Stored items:
========================================================================

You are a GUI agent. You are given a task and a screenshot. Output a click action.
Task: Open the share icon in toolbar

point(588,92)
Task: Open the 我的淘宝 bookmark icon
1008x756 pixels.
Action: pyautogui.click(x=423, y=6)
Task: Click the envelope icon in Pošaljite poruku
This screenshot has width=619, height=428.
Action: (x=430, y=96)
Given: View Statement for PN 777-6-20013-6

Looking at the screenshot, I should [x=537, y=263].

========================================================================

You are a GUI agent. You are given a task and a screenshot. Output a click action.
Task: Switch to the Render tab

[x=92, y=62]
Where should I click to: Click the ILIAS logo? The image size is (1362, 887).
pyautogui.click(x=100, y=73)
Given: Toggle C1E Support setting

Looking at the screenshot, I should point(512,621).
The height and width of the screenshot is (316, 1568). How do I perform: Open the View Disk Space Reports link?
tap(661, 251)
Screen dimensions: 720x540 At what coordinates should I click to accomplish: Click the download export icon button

========================================================================

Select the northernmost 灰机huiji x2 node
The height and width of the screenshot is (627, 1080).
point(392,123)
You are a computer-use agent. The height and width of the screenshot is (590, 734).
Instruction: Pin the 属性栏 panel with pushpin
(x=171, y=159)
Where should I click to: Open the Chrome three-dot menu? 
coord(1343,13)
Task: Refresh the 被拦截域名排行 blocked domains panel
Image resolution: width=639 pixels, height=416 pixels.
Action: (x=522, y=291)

========================================================================

WHAT YOU NEED TO DO:
Your answer should consist of the lines from the line with "Given: Toggle C1E Support setting" to the line with "Screen dimensions: 720x540" above, repeated exactly, both ends included.

SOLUTION TO THIS TASK:
Given: Toggle C1E Support setting

Looking at the screenshot, I should point(512,621).
The height and width of the screenshot is (316, 1568). How do I perform: Open the View Disk Space Reports link?
tap(661, 251)
Screen dimensions: 720x540 At what coordinates should I click to accomplish: Click the download export icon button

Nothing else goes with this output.